■ TASK INSTRUCTIONS
Copy the result of filtering the entries below for lines that include the string "will".
═════ LISTED RECORDS ═════
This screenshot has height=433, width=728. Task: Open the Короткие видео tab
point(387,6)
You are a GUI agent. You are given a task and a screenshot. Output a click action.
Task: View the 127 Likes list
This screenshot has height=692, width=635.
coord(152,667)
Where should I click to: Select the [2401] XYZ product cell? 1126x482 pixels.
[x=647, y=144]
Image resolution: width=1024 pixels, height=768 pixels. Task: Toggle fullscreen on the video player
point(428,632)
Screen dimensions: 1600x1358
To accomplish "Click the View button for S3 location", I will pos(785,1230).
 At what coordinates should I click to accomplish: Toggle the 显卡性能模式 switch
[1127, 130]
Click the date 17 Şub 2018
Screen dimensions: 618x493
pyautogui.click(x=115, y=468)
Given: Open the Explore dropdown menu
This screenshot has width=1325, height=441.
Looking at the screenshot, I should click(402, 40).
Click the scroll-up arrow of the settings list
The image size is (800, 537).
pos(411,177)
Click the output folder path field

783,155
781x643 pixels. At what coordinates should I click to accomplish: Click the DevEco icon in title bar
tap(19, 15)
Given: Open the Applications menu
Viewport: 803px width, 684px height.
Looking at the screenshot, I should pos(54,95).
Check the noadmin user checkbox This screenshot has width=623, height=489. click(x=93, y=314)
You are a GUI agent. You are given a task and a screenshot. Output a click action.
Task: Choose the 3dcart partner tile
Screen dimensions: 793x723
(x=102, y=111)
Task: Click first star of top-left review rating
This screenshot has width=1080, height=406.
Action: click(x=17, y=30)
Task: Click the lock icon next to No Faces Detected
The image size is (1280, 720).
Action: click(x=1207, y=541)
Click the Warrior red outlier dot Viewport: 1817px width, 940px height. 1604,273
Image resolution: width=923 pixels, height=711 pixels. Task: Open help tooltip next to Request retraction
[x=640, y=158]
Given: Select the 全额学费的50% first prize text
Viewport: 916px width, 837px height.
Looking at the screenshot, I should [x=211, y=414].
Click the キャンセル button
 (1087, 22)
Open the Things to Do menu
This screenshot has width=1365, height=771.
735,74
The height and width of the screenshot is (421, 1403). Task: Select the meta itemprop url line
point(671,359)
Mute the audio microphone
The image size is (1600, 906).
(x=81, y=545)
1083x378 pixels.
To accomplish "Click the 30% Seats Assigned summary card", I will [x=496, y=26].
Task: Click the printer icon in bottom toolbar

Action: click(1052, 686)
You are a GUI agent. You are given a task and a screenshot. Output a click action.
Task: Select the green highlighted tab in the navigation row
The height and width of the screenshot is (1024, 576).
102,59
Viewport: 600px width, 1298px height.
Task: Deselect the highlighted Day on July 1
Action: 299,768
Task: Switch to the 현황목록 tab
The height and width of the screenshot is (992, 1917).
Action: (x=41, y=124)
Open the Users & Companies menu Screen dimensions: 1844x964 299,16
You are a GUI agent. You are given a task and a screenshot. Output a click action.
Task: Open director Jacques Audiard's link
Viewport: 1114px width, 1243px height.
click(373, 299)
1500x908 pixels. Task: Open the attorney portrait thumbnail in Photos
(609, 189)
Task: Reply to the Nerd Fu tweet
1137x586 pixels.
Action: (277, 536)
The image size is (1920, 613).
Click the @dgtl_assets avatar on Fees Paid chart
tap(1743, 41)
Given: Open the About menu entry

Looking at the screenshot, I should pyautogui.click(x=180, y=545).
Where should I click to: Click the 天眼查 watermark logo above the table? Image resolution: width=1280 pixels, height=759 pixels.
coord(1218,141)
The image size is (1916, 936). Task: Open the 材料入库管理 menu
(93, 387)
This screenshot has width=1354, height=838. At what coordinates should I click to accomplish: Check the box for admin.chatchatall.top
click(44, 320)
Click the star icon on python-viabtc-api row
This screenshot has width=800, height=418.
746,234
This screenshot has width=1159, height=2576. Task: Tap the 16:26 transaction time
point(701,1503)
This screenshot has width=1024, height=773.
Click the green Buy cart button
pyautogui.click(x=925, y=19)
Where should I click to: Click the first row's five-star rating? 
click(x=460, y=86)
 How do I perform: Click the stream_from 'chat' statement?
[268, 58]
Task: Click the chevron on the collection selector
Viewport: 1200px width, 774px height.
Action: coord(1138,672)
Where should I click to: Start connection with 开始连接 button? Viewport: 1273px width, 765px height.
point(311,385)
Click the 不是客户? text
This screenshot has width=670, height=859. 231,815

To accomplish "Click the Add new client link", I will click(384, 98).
═════
■ ANSWER AREA
To accomplish "Click the View button for S3 location", I will pos(785,1230).
To accomplish "Click the 30% Seats Assigned summary card", I will [x=496, y=26].
To accomplish "Click the Add new client link", I will click(384, 98).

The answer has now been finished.